*** TASK DATA ***
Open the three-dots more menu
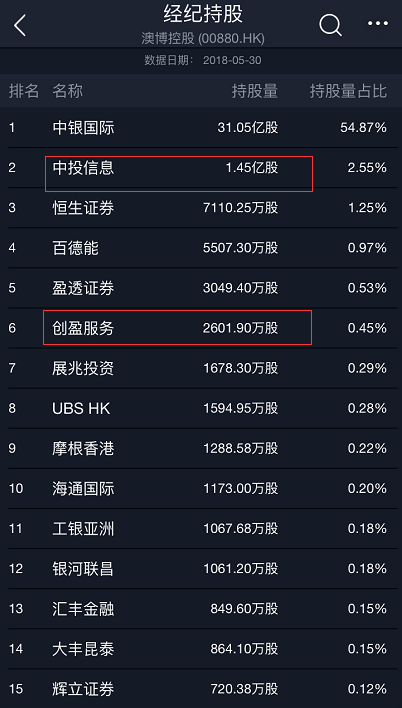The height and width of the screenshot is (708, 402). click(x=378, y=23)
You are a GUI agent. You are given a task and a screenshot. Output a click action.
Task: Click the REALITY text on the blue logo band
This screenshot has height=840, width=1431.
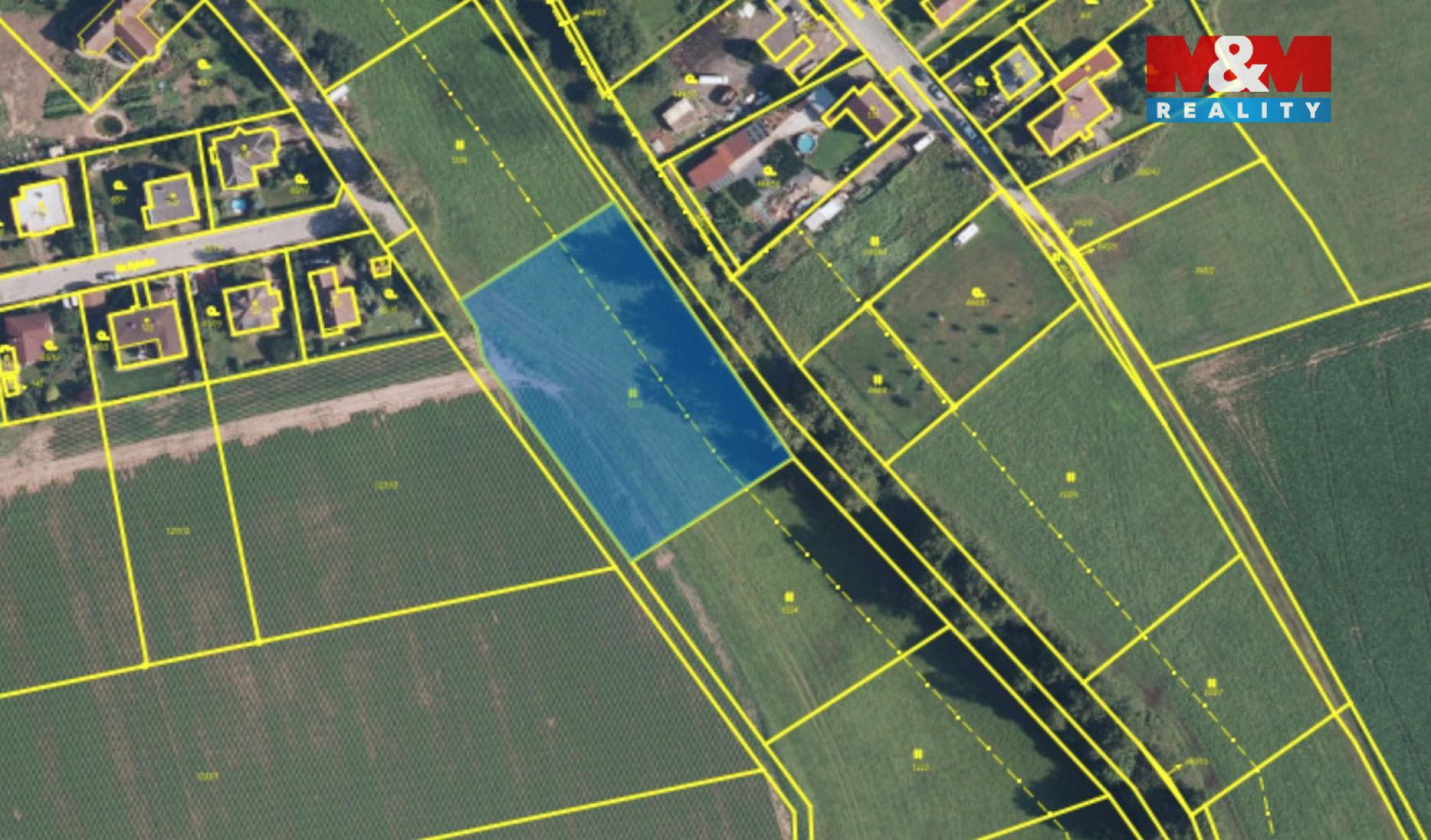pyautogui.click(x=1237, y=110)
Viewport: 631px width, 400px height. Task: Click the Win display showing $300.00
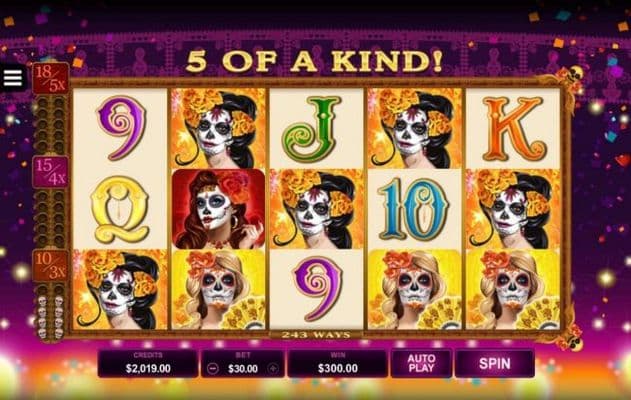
***
YOUR TASK: Please output the lines of the records above from the one with "Task: Click the REALITY" through the last, exactly as they appear and with both ends included; skip any pictures and add nothing.

SOLUTION TO THIS PROBLEM:
Task: Click the REALITY text on the blue logo band
This screenshot has height=840, width=1431.
pyautogui.click(x=1237, y=110)
Viewport: 631px width, 400px height. Task: Click the Win display showing $300.00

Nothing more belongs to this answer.